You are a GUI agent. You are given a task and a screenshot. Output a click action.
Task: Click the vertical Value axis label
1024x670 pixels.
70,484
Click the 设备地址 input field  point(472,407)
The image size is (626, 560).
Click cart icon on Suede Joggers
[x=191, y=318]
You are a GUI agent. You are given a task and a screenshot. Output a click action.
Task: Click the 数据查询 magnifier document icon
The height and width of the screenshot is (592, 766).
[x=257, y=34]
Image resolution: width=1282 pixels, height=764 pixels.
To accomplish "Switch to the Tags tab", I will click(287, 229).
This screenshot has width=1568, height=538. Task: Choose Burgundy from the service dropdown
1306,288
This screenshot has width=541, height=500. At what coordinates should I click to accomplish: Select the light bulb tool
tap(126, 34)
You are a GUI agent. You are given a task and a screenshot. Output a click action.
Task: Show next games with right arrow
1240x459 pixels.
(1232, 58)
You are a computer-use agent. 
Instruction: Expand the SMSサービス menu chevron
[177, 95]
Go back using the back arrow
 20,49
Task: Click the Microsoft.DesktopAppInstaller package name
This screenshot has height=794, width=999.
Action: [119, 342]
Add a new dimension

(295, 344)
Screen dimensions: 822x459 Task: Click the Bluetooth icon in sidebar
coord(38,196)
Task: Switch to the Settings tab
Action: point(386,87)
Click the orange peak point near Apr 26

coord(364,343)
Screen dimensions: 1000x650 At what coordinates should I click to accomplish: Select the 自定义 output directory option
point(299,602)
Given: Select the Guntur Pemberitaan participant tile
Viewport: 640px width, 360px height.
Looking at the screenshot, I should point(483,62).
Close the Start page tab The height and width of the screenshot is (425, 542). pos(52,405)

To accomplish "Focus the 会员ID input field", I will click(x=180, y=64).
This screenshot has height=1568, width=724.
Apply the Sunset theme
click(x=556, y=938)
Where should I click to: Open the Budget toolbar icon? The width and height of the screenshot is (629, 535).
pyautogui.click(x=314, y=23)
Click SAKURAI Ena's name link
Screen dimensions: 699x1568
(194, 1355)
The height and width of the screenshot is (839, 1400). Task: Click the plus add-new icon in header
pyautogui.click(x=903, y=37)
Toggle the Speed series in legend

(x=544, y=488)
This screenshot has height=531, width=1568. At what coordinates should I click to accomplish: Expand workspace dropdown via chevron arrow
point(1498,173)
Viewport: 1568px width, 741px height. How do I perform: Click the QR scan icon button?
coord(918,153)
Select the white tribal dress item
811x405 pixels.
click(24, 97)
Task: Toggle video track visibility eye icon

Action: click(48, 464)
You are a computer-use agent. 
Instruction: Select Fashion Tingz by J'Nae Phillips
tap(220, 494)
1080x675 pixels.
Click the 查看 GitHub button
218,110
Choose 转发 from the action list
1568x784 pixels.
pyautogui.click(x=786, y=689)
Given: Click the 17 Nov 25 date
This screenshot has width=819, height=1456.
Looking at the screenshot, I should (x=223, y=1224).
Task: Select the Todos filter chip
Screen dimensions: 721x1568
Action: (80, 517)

+--

WHAT YOU WILL DO -
Once you have found every line above holding the word "input", copy those lines.

RESULT -
Click the 设备地址 input field  point(472,407)
To accomplish "Focus the 会员ID input field", I will click(x=180, y=64).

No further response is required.